外国人従業員の退職・離職と注意点
外国人の雇用状況
近年、日本は労働者不足の課題に直面しています。打開策として政府が外国人受け入れを推進し始めました。
その結果、平成30年10月末現在、雇用状況届出した外国人労働者は146万人に達しました。国別人数、増加率、産業別など具体的には、
■労働者全体の状況
外国人労働者数は 1,460,463 人。
前年同期比で 181,793 人(14.2%)増加し、過去最高を更新した。
■国籍別の状況
・労働者数が多い上位3か国
・中国 389,117 人 (全体の 26.6%) [前年同期比 4.5%増]
・ベトナム 316,840 人 (同 21.7%) [前年同期比 31.9%増]
・フィリピン 164,006 人 (同 11.2%) [前年同期比 11.7%増]
■増加率が高い上位3か国
・ベトナム 316,840 人 [前年同期比 31.9%(76,581 人)増]
・インドネシア 41,586 人 [前年同期比 21.7%(7,427 人)増]
・ネパール 81,562 人 [前年同期比 18.0%(12,451 人)増]
■産業別の状況
・外国人労働者、外国人労働者を雇用する事業所ともに、「製造業」が最も多い。
・「製造業」は、外国人労働者数全体の 29.7%、外国人を雇用する事業所全体 の 21.4%を占める。
・「建設業」や「宿泊業、飲食サービス業」の構成比は外国人労働者、外国人労 働者を雇用する事業所ともに増加。 (出典:厚生労働省)
外国人労働者数は過去最多を更新していますが、介護などの分野では人手不足が依然存在します。これを改善するために政府は今年4月に新たに「特定技能」という在留資格を新設しました。介護、外食、建設、農業、造船など14の分野に限って「特定技能試験」に合格した外国人の在留資格を認めます。第一回の外食分野の試験では応募が殺到し、即日受験枠をオーバーするような事態が起こりこれから外国人労働者はますます増えることが予測可能でしょう。
退職・離職時の注意点
しかし、外国人労働者は会社に対する愛着が薄く同じ職場に定着する慣習がなく、さらに労働条件、労働環境、在留期限に起因する退職・離職も考えられます。

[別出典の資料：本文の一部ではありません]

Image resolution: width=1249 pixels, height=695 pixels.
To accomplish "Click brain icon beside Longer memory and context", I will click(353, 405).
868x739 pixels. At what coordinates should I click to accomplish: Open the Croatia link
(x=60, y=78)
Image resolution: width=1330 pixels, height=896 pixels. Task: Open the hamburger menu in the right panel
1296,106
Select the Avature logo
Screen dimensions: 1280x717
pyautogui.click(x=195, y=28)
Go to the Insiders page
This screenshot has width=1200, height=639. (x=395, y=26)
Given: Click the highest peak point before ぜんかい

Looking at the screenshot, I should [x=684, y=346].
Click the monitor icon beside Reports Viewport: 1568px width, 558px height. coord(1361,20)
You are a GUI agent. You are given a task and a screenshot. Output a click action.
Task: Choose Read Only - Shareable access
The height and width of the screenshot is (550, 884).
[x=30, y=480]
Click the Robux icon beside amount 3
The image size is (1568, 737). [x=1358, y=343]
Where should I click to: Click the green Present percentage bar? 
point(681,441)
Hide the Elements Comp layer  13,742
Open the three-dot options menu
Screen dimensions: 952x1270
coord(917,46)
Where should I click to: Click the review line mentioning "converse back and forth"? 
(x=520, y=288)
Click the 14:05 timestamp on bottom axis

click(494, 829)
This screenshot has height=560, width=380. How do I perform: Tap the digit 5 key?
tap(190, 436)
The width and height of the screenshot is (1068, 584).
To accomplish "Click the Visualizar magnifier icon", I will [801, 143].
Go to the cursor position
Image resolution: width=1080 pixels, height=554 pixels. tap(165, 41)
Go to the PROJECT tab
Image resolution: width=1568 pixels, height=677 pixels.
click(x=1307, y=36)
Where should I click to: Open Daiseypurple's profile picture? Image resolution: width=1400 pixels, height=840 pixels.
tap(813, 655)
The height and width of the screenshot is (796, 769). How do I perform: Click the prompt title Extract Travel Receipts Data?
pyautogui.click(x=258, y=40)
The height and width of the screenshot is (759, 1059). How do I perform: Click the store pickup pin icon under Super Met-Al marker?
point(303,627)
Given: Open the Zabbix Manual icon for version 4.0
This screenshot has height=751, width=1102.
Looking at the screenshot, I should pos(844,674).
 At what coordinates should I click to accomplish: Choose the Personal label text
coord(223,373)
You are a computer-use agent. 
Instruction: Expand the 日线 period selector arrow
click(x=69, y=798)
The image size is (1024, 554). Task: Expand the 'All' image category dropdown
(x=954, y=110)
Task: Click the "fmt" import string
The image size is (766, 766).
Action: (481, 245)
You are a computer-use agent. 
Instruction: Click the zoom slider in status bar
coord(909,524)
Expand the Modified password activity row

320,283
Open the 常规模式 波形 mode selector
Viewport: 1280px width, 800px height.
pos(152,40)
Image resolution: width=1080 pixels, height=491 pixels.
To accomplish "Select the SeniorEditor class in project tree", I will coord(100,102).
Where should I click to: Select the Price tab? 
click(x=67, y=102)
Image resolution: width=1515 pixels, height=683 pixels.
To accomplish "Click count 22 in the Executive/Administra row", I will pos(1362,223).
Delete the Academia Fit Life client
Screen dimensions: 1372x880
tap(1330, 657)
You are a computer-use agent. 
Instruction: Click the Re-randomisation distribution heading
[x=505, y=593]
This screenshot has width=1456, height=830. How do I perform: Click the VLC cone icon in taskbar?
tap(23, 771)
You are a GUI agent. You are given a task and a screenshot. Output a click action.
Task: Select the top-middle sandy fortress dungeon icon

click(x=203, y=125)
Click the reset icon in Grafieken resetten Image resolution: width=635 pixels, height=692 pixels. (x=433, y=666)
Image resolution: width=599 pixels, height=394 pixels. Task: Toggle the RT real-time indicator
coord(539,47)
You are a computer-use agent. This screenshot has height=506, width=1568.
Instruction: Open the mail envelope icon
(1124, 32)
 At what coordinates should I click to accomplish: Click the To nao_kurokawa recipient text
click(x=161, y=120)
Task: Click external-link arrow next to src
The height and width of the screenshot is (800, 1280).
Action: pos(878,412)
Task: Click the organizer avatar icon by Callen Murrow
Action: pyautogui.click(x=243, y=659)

外国人従業員が退職・離職の際、いくつか注意すべきことがあります。
その都度、退職・離職する外国人の氏名、在留資格等を確認し、ハローワークに届け出なければなりません。(雇用対策法第28条)
雇用保険被保険者の場合は、「雇用保険被保険者資格喪失届」、「離職証明書」と併せて届出し、雇用保険被保険者資格を有さない者の場合は離職日の属する月の翌月の末日までに所定の様式によって届出します。
また、退職・離職の際、在籍中に得た開発情報、技術情報または顧客情報など企業にとって大事な機密情報を持ち出し企業に損失を与えてしまう可能性があります。リスク・損害を最小限に抑えるため、退職・離職時の秘密保持契約の締結をお勧めいたします。